Element lookup records:

◇ ◇ ◇ ◇ ◇ ◇ ◇

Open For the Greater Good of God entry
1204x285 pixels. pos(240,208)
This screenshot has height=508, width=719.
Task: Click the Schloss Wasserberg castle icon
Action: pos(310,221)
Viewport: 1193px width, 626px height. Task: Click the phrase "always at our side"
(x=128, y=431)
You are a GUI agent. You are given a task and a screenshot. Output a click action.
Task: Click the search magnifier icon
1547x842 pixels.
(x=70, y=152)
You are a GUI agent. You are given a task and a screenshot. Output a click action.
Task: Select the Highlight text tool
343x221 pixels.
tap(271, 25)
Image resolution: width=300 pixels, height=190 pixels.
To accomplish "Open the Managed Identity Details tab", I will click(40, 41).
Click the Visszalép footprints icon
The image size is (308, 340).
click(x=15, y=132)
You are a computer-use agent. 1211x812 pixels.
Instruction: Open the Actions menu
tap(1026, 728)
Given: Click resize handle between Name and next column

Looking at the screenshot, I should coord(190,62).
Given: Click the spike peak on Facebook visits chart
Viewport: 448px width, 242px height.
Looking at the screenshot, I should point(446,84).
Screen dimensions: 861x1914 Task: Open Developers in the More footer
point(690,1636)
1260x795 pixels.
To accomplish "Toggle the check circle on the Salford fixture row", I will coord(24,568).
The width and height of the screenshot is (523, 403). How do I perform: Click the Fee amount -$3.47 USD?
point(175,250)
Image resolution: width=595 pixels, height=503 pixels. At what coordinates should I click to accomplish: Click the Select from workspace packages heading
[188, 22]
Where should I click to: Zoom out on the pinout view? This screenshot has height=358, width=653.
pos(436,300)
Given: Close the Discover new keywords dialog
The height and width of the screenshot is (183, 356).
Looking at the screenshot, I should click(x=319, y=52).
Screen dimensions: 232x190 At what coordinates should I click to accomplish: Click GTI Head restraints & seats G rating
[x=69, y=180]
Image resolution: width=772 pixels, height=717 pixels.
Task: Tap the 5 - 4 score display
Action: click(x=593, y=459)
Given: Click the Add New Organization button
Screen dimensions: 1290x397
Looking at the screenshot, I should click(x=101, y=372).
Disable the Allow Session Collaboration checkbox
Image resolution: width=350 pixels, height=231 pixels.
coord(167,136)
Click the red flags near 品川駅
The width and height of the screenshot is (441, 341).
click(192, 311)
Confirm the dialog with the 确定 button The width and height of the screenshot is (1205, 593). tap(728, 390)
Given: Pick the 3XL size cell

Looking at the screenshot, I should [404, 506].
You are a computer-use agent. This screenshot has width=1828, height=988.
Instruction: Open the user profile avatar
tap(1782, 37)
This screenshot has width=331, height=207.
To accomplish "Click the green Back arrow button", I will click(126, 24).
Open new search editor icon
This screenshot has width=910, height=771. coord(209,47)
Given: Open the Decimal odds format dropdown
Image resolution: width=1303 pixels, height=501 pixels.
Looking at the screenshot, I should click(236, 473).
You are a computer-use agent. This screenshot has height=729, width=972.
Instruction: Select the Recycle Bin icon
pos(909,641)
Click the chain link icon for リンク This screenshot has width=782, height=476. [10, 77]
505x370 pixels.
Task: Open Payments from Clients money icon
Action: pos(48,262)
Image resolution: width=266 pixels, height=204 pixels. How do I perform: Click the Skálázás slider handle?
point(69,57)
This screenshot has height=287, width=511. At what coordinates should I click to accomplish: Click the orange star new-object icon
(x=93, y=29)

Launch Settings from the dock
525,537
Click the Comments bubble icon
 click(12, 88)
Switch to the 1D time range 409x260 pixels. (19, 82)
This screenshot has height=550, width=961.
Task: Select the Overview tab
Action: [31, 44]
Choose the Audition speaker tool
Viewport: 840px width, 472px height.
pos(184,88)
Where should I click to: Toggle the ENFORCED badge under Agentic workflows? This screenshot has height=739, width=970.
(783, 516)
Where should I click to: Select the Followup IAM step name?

◇ ◇ ◇ ◇ ◇ ◇ ◇

- Work to be completed -
Copy every line of the material above verbatim, without any changes.

- Worked solution -
Open For the Greater Good of God entry
1204x285 pixels. pos(240,208)
This screenshot has height=508, width=719.
Task: Click the Schloss Wasserberg castle icon
Action: pos(310,221)
Viewport: 1193px width, 626px height. Task: Click the phrase "always at our side"
(x=128, y=431)
You are a GUI agent. You are given a task and a screenshot. Output a click action.
Task: Click the search magnifier icon
1547x842 pixels.
(x=70, y=152)
You are a GUI agent. You are given a task and a screenshot. Output a click action.
Task: Select the Highlight text tool
343x221 pixels.
tap(271, 25)
Image resolution: width=300 pixels, height=190 pixels.
To accomplish "Open the Managed Identity Details tab", I will click(40, 41).
Click the Visszalép footprints icon
The image size is (308, 340).
click(x=15, y=132)
You are a computer-use agent. 1211x812 pixels.
Instruction: Open the Actions menu
tap(1026, 728)
Given: Click resize handle between Name and next column

Looking at the screenshot, I should coord(190,62).
Given: Click the spike peak on Facebook visits chart
Viewport: 448px width, 242px height.
Looking at the screenshot, I should point(446,84).
Screen dimensions: 861x1914 Task: Open Developers in the More footer
point(690,1636)
1260x795 pixels.
To accomplish "Toggle the check circle on the Salford fixture row", I will coord(24,568).
The width and height of the screenshot is (523, 403). How do I perform: Click the Fee amount -$3.47 USD?
point(175,250)
Image resolution: width=595 pixels, height=503 pixels. At what coordinates should I click to accomplish: Click the Select from workspace packages heading
[188, 22]
Where should I click to: Zoom out on the pinout view? This screenshot has height=358, width=653.
pos(436,300)
Given: Close the Discover new keywords dialog
The height and width of the screenshot is (183, 356).
Looking at the screenshot, I should click(x=319, y=52).
Screen dimensions: 232x190 At what coordinates should I click to accomplish: Click GTI Head restraints & seats G rating
[x=69, y=180]
Image resolution: width=772 pixels, height=717 pixels.
Task: Tap the 5 - 4 score display
Action: click(x=593, y=459)
Given: Click the Add New Organization button
Screen dimensions: 1290x397
Looking at the screenshot, I should click(x=101, y=372).
Disable the Allow Session Collaboration checkbox
Image resolution: width=350 pixels, height=231 pixels.
coord(167,136)
Click the red flags near 品川駅
The width and height of the screenshot is (441, 341).
click(192, 311)
Confirm the dialog with the 确定 button The width and height of the screenshot is (1205, 593). tap(728, 390)
Given: Pick the 3XL size cell

Looking at the screenshot, I should [404, 506].
You are a computer-use agent. This screenshot has width=1828, height=988.
Instruction: Open the user profile avatar
tap(1782, 37)
This screenshot has width=331, height=207.
To accomplish "Click the green Back arrow button", I will click(126, 24).
Open new search editor icon
This screenshot has width=910, height=771. coord(209,47)
Given: Open the Decimal odds format dropdown
Image resolution: width=1303 pixels, height=501 pixels.
Looking at the screenshot, I should click(236, 473).
You are a computer-use agent. This screenshot has height=729, width=972.
Instruction: Select the Recycle Bin icon
pos(909,641)
Click the chain link icon for リンク This screenshot has width=782, height=476. [10, 77]
505x370 pixels.
Task: Open Payments from Clients money icon
Action: pos(48,262)
Image resolution: width=266 pixels, height=204 pixels. How do I perform: Click the Skálázás slider handle?
point(69,57)
This screenshot has height=287, width=511. At what coordinates should I click to accomplish: Click the orange star new-object icon
(x=93, y=29)

Launch Settings from the dock
525,537
Click the Comments bubble icon
 click(12, 88)
Switch to the 1D time range 409x260 pixels. (19, 82)
This screenshot has height=550, width=961.
Task: Select the Overview tab
Action: [31, 44]
Choose the Audition speaker tool
Viewport: 840px width, 472px height.
pos(184,88)
Where should I click to: Toggle the ENFORCED badge under Agentic workflows? This screenshot has height=739, width=970.
(783, 516)
Where should I click to: Select the Followup IAM step name?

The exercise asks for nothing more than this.